Figure 4. Sex differences in FIN modulation of (A) ethanol intake, (B) bout frequency, and (C) bout size

All data are presented as % change from baseline values derived from vehicle treatment prior to acute FIN pretreatment (3-days), and are reported as the mean ± SEM of 16 male and 14 female mice. The solid line depicts within-subject baseline values for each experimental variable. Graphs depict transformations of previously published data (Ford et al., 2005a, 2008).
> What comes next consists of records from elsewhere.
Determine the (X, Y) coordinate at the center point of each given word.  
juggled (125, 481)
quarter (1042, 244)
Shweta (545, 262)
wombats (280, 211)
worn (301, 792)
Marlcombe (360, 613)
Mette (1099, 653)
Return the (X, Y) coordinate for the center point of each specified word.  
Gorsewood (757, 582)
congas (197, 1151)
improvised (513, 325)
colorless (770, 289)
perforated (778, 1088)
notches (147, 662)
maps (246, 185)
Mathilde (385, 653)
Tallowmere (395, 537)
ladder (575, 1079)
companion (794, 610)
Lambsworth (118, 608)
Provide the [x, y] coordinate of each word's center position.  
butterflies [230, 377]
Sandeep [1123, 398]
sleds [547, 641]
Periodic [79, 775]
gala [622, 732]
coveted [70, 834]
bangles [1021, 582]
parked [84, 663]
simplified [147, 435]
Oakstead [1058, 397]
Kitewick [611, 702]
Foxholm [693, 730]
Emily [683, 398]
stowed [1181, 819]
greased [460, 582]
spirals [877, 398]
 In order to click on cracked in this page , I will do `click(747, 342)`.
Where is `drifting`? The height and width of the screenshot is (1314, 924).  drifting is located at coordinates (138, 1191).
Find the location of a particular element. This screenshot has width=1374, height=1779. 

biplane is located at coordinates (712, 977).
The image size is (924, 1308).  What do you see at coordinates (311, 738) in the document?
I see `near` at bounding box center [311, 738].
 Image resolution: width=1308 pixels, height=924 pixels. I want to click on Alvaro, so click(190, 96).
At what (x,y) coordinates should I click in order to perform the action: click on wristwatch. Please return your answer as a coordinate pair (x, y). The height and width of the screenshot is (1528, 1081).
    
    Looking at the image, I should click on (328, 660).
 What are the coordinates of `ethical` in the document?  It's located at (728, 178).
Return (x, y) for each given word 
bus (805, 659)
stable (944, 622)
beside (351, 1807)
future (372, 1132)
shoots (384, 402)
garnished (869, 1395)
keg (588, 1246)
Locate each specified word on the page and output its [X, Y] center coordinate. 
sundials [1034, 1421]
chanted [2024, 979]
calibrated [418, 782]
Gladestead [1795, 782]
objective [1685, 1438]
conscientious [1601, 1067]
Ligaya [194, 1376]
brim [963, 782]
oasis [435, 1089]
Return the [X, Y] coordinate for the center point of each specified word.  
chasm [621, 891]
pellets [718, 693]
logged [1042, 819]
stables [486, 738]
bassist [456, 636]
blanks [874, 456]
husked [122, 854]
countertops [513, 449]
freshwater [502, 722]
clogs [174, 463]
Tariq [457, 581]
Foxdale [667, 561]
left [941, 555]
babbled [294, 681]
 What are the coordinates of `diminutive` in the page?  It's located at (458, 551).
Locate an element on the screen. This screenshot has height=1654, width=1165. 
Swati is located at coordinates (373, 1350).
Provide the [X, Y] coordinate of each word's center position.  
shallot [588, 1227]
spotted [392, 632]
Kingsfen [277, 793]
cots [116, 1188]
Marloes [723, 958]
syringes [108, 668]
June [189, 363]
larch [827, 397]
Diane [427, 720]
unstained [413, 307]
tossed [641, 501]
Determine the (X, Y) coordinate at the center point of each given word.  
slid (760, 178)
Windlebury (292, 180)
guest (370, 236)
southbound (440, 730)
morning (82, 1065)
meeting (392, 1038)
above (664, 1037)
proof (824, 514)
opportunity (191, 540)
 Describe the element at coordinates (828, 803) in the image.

FIGURE 5. Genotype (but no sex) difference in the change in sensitivity to the anticonvulsant effect of ALLO, measured by the percent change in pentylenetetrazol (PTZ) threshold dose for onset to MC twitch, in (A) WSP male, (B) WSP female, (C) WSR male, and (D) WSR female mice

PTZ was administered at 20 min post-injection of ALLO or vehicle. Since ethanol withdrawal significantly decreased the PTZ dose, these data were transformed to % change in PTZ threshold dose (i.e., for each line, sex, treatment and steroid group, the % change was calculated for each animal as the change from the mean for the respective vehicle-injected group – air or ethanol). An increase in PTZ threshold dose following ALLO injection indicated that the dose of ALLO was anticonvulsant. Values represent the mean (± SEM) for the number of animals in parentheses. Data (from replicate-1 animals) were adapted from previously published data (Beckley et al., 2008; Finn et al., 2006b). ⁺P < 0.10, *P < 0.05 vs. respective air-exposed mice ^#P < 0.05, ^§P < 0.01 vs. respective vehicle-injected mice

Figure 6. Hypothetical model for interaction of alcohol intoxication- versus alcohol withdrawal-related effects on endogenous ALLO levels and brain excitability

The effect of acute intoxication or alcohol withdrawal on endogenous ALLO levels is depicted by the solid line, while the subsequent change in brain excitability is depicted by the dashed line. In general, the impact of endogenous neurosteroid tone on GABA_A receptor-mediated inhibition exhibits an inverse relationship on brain excitability (i.e., ↑ ALLO = ↓ excitation; ↓ ALLO = ↑ excitation). Disparate influences of alcohol intoxication and withdrawal on ALLO levels, in conjunction with differential alterations in GABA_A receptor plasticity within discrete brain regions, likely underly sex differences in the effects of GABAergic neurosteroid manipulations on measures of alcohol self-administration and withdrawal.